BEGIN RECORDS

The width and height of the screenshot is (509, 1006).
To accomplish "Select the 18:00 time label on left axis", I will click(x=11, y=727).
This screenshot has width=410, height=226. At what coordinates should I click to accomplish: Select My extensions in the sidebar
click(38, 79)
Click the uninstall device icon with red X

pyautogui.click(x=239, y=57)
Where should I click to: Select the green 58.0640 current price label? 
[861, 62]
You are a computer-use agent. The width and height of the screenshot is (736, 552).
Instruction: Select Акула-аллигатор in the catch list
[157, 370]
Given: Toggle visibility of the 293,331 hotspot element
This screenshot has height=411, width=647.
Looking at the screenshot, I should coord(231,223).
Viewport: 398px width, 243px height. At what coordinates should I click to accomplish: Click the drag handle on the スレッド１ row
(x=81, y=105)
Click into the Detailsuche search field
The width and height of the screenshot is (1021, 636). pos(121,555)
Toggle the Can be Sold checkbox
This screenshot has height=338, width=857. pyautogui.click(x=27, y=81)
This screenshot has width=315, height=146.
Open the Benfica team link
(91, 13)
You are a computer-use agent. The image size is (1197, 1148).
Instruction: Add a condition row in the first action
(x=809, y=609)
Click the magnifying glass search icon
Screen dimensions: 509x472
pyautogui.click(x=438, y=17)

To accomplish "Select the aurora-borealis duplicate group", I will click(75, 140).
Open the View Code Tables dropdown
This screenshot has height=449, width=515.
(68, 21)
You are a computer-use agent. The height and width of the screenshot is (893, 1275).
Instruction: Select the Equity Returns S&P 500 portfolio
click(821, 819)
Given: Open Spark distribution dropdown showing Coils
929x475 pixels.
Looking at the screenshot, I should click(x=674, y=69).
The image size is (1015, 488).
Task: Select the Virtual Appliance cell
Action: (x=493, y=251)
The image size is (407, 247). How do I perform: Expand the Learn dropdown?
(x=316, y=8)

END RECORDS

PROBLEM TO SOLVE: The answer must be a single number: how many lines in the listing above include the word "computer".

RESPONSE: 3